It seems as though every day, there’s another story in the news about a data security breach. As a small business owner with a lot on your mind (and calendar,) you can’t afford to lose time or profits due to internet scammers.
Businesses and individuals lost $3.5 billion to cybercriminals last year while reporting more incidents of internet crime to the FBI than any year previously, according to the bureau’s Internet Core Competency Certification (IC3) 2019 Internet Crime Report.
Unfortunately, scammers often target small businesses due to the assumption that they don’t have the resources to have a sophisticated data protection system in place. Even if that is the case, there are several steps you can take to protect your business from viruses, ransomware, hackers and scammers.

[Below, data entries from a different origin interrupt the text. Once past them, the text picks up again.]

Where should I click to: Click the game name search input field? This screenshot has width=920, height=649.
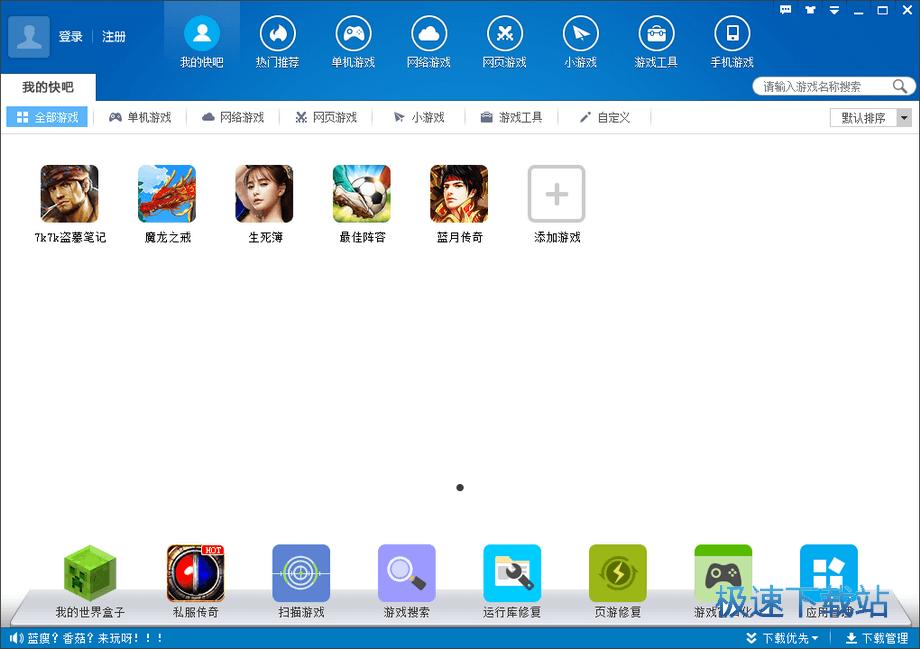822,87
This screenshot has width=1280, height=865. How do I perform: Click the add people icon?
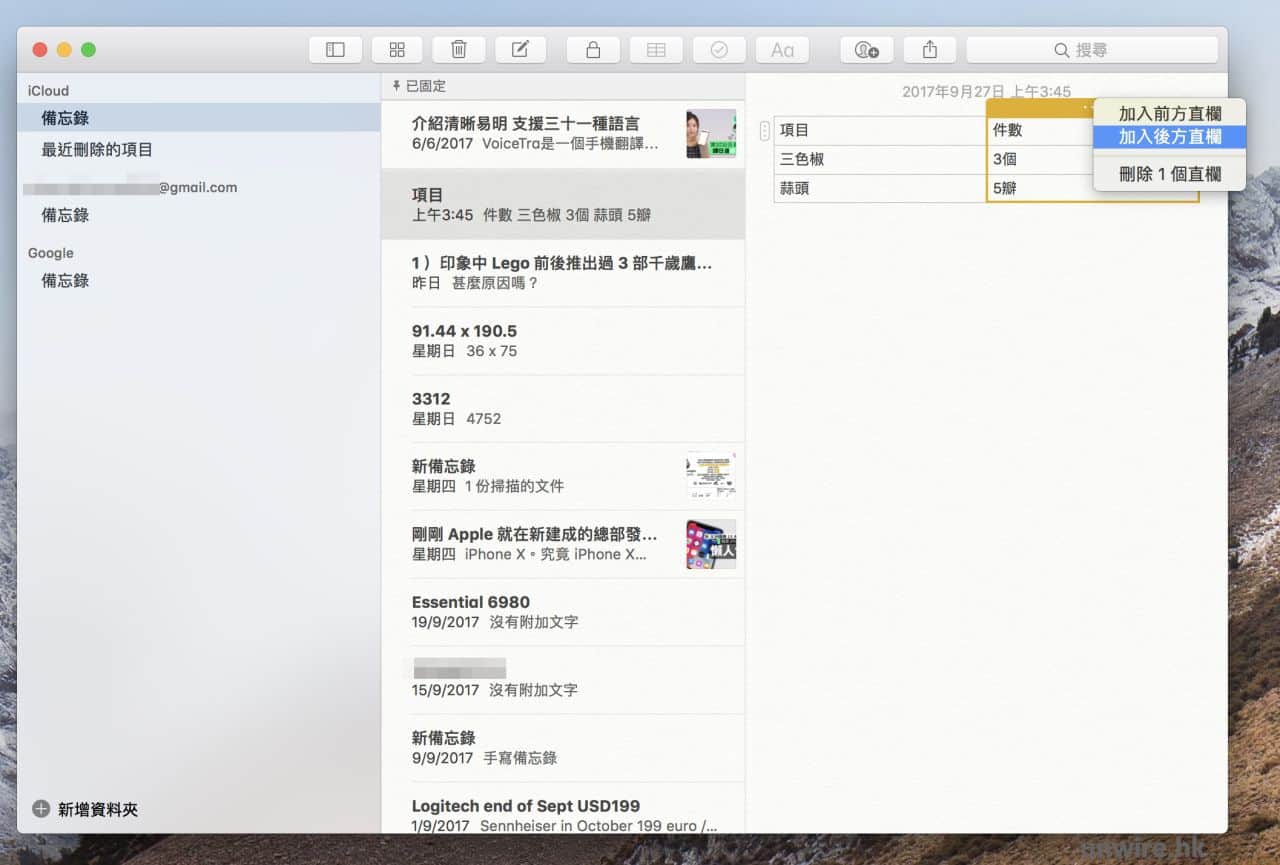tap(866, 50)
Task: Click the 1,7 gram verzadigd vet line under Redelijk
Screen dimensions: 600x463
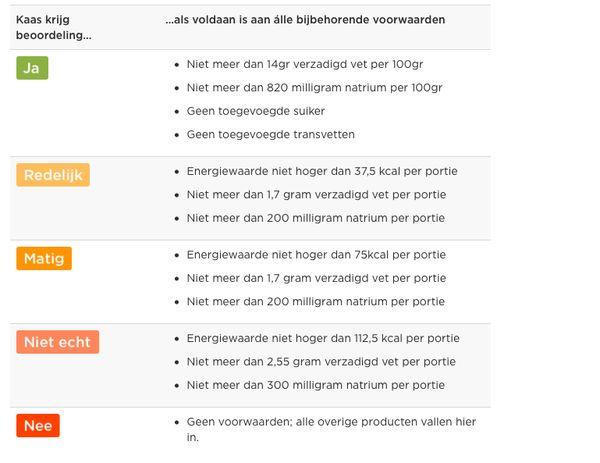Action: pyautogui.click(x=316, y=195)
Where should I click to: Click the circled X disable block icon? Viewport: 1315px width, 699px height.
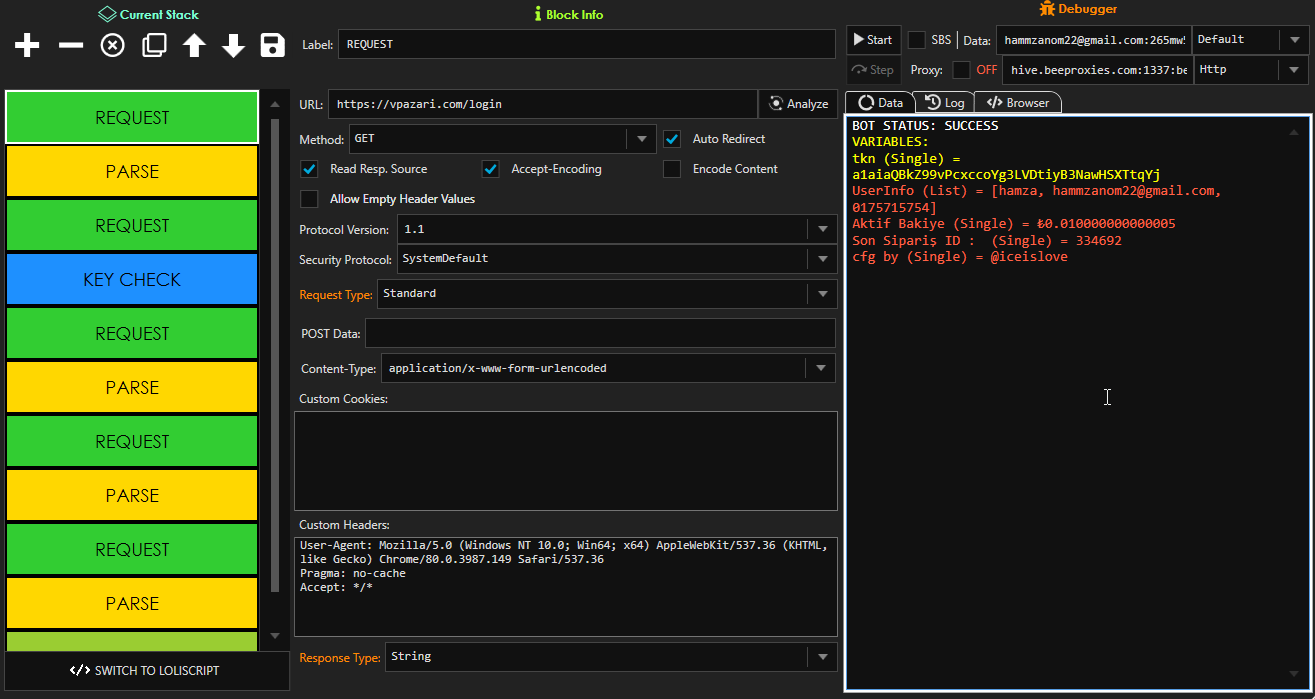click(x=113, y=46)
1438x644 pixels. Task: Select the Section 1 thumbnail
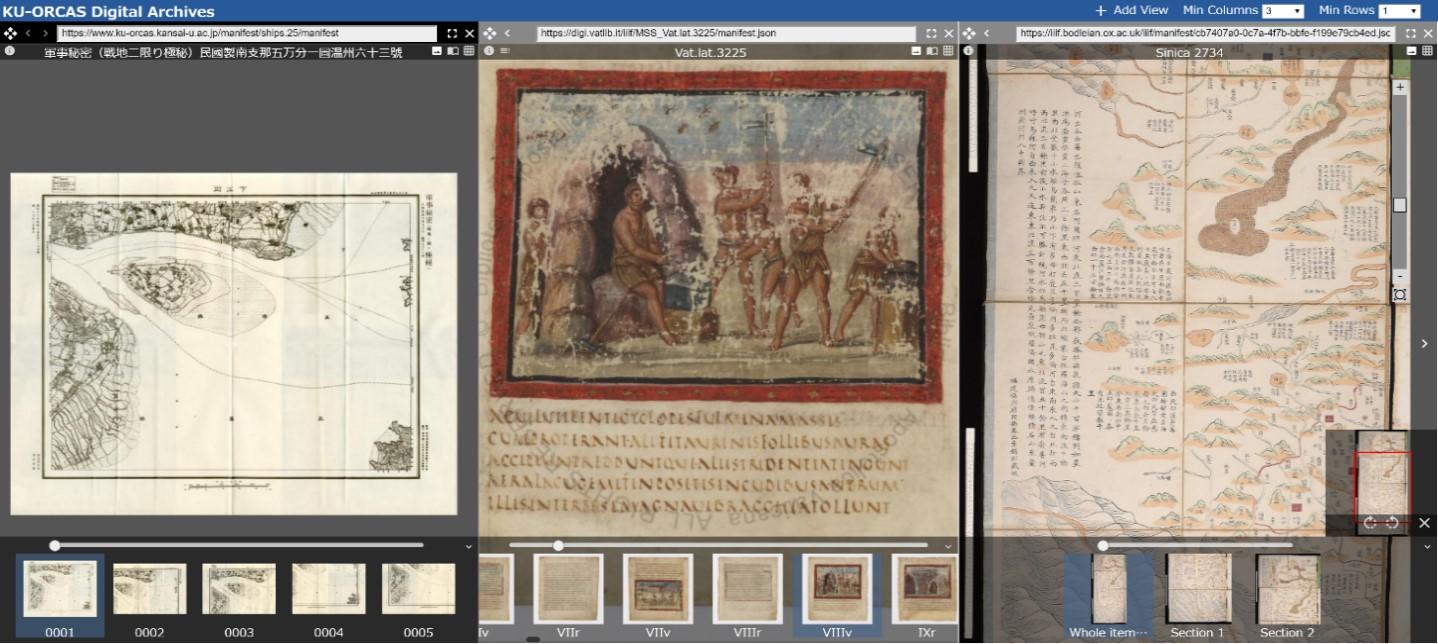[1199, 590]
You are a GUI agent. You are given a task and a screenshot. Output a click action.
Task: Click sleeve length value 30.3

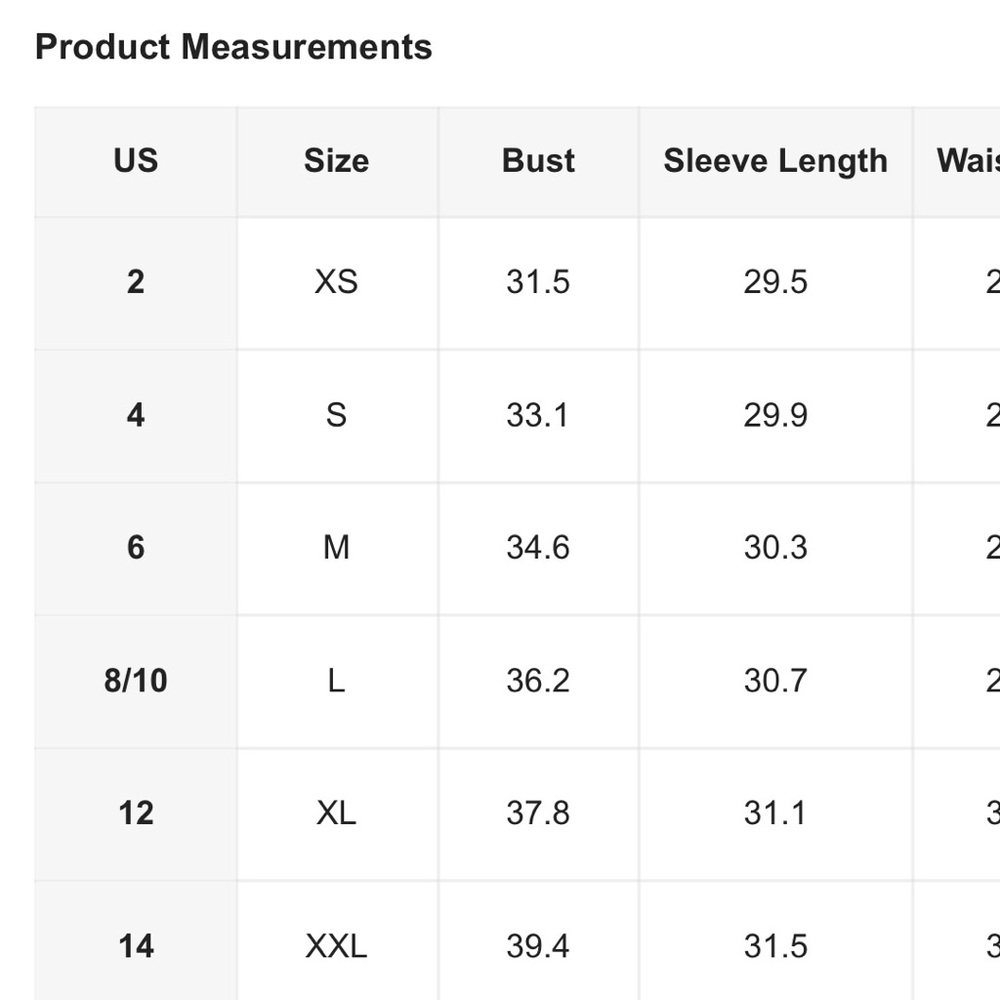point(775,548)
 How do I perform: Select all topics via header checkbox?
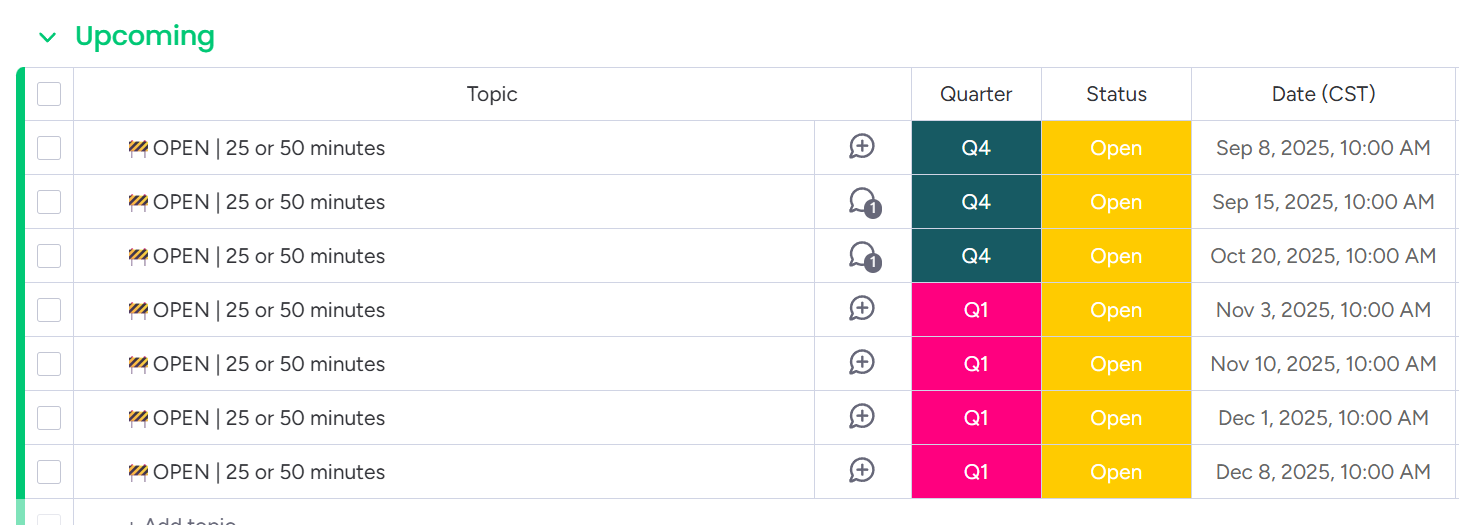pos(49,95)

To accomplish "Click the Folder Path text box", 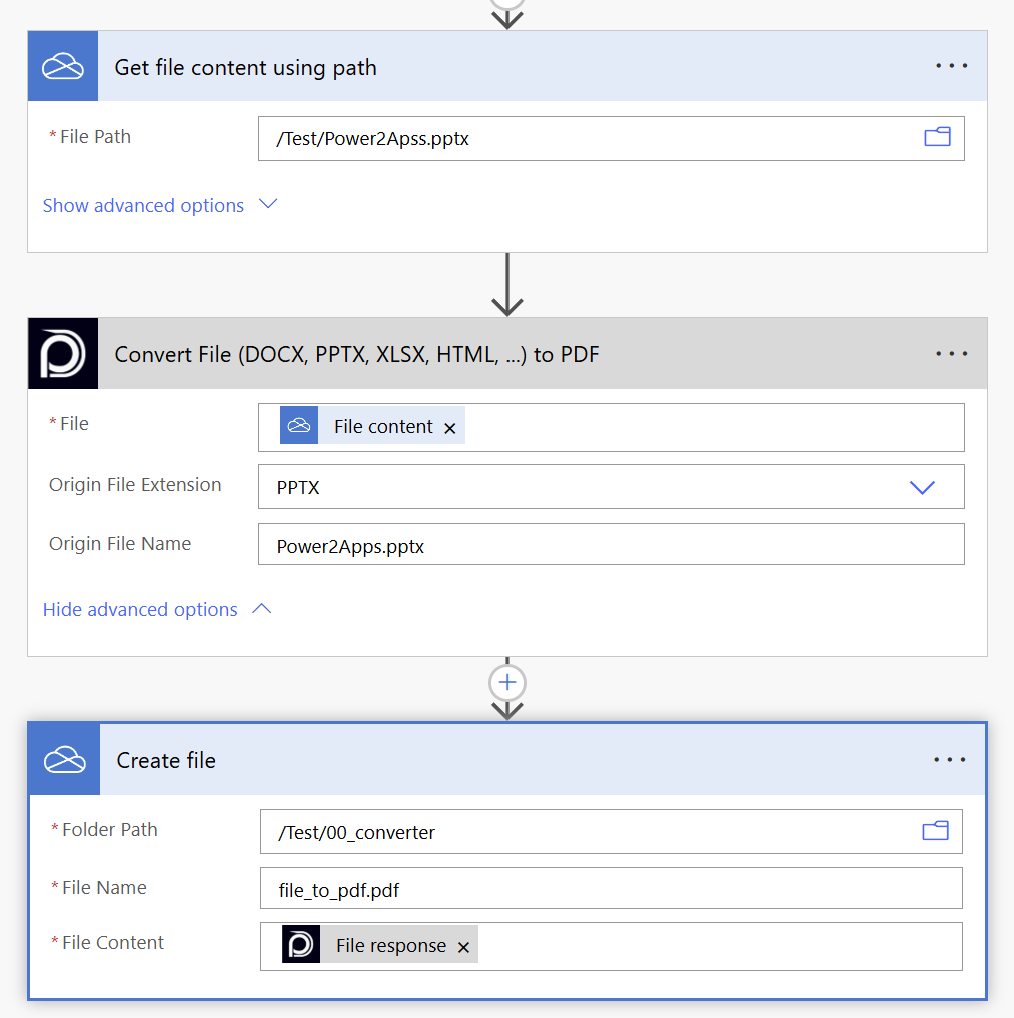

Social engineering training. Social Engineering tactics, like Phishing, account for a large percentage of compromised systems. These emails trick customers and employees alike to click on malicious links and attachments, giving the attackers access.
Keep your systems updated. No matter what operating system, web browser or other software you use, keep it up to date. Running the latest security software is the best way to defend against viruses, malware and other threats. Set antivirus software to run a scan after each update so you don’t leave holes hackers can exploit.
Secure your internet connection. A firewall is a device or set of programs that prevent outsiders from accessing information on your network. Make sure your system’s firewall is enabled. If you have employees who work from home, make sure they’re protected by a firewall as well. Make sure your Wi-Fi network is secure, encrypted and hidden. To hide your Wi-Fi network, set up your router so it doesn’t broadcast the network name, and password-protect access to the router.
Back up your files. No system is totally secure. Regularly back up the data on all computers and store copies to an offsite server or in the Cloud. That way, if your computer is compromised, you’ll still have access to your files. Critical files to consider backing up include spreadsheets, databases, financial documents, personnel files and accounting files.
Protect your customers' payments. Work with your bank to ensure your company is using the most secure payment processing tools and anti-fraud services. Have a dedicated computer specifically for processing customer payments, because surfing the internet from the same computer in which you’re processing financial transactions could leave you vulnerable to scammers.
Use caution in Wi-Fi spots. If you frequently work remotely at your favorite coffee shop, the library or airport, use caution when accessing public Wi-Fi. While these connections are convenient, they’re often not secure. To protect yourself while using Wi-Fi hotspots, send information only to fully encrypted websites. Look for https on every page. Consider using a private hotspot from your cell phone, or a jetpack (mobile hotspot) from your cell carrier. Use a VPN to secure your traffic.
Read emails carefully. Be careful when clicking on links or attachments in emails even if the sender appears legitimate, attempt to verify the web address independently to be sure. You can hover over the link to ensure the legitimacy of the site before clicking on it. One red flag is a strange address in the “from” field, often with spelling errors or odd text. Be especially careful of attachments containing compressed (ZIP) or .exe files, as they could contain viruses that could allow scammers to access your computer.
Keep laptops, phones and tablets secure. Do not leave your portable electronic devices unattended in public, even in a locked vehicle. If stolen, the information stored on them could fall into the hands of a scammer or identity thief. Use encryption on all your device to reduce the risk of data theft if they fall into the hands of a scammer.
If you do find yourself victim of a cyber-attack or data breach, act immediately. Start by calling your IT team, if you have one, and local law enforcement. Contain the breach by taking affected systems offline, but do not turn them off. Document every step for authorities and legal counsel. Communicate clearly with affected groups to reassure them that you are aware of the issue and taking steps to secure the breach.